--- Begin ---

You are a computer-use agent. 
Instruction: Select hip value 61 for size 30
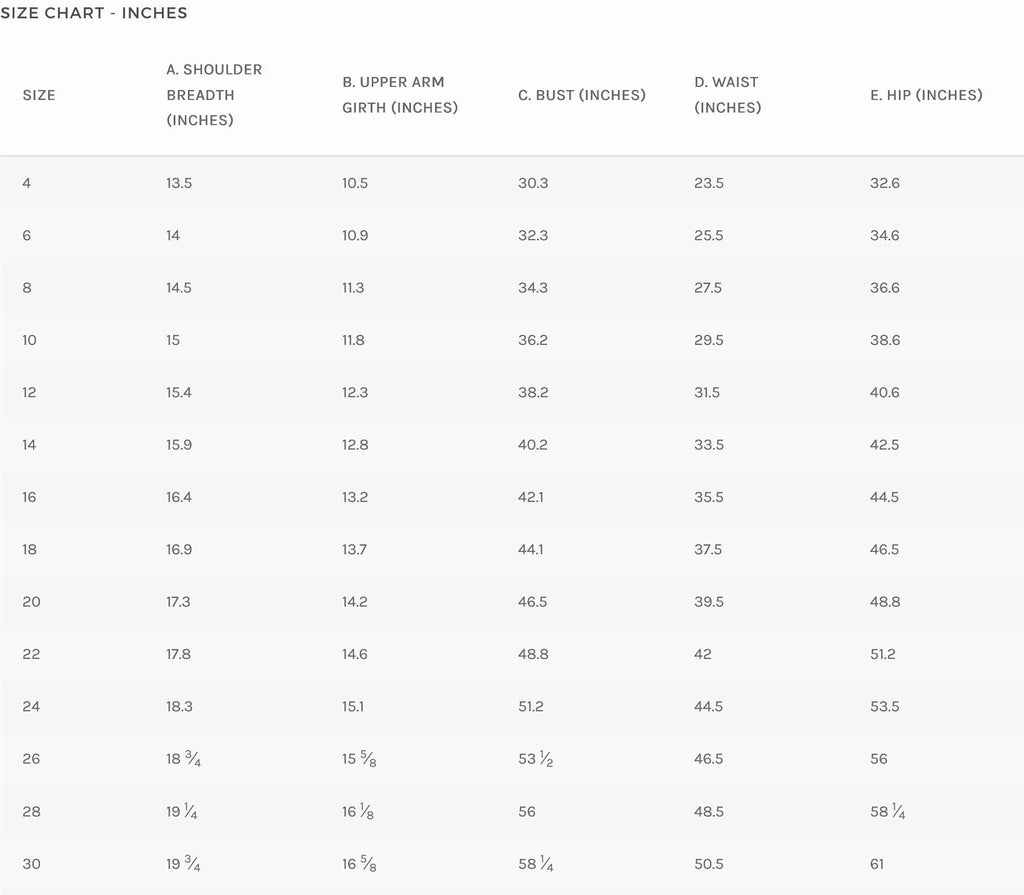click(877, 864)
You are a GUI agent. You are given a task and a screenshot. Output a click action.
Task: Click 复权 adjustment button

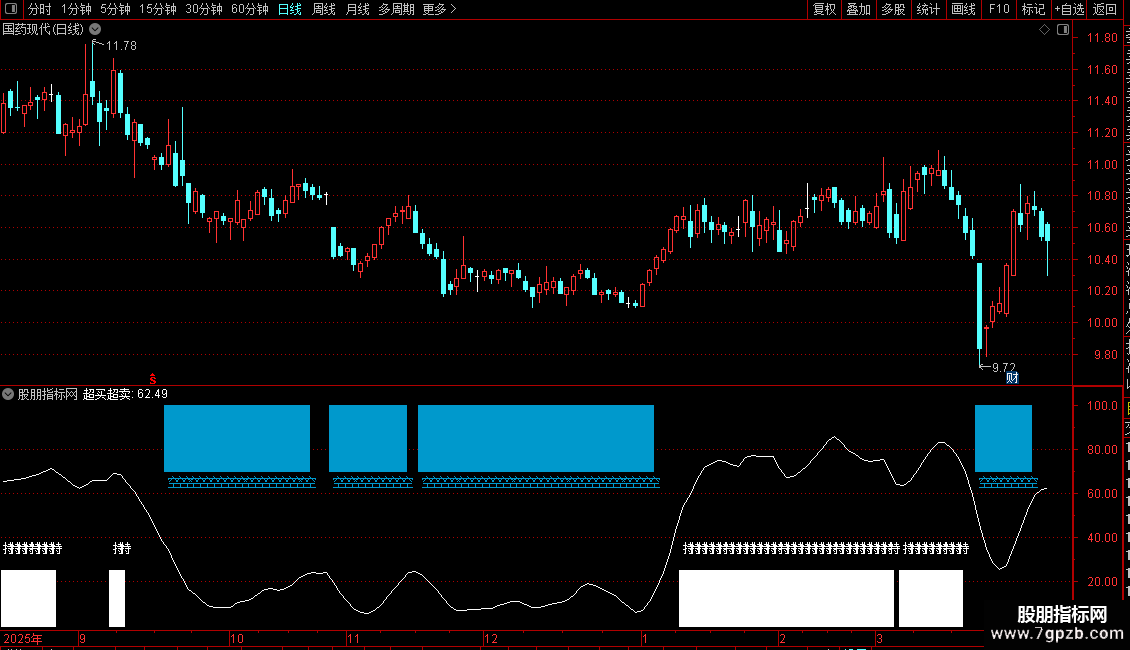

--- End ---

[TASK TO COMPLETE]
Format the material above as a Markdown table with the columns Row and Line, one numbered row for each line and no rows for blank lines. Leave the pictures out of the answer.

[CORRECT RESULT]
| Row | Line |
|---|---|
| 1 | You are a computer-use agent.  |
| 2 | Instruction: Select hip value 61 for size 30 |
| 3 | click(877, 864) |
| 4 | You are a GUI agent. You are given a task and a screenshot. Output a click action. |
| 5 | Task: Click 复权 adjustment button |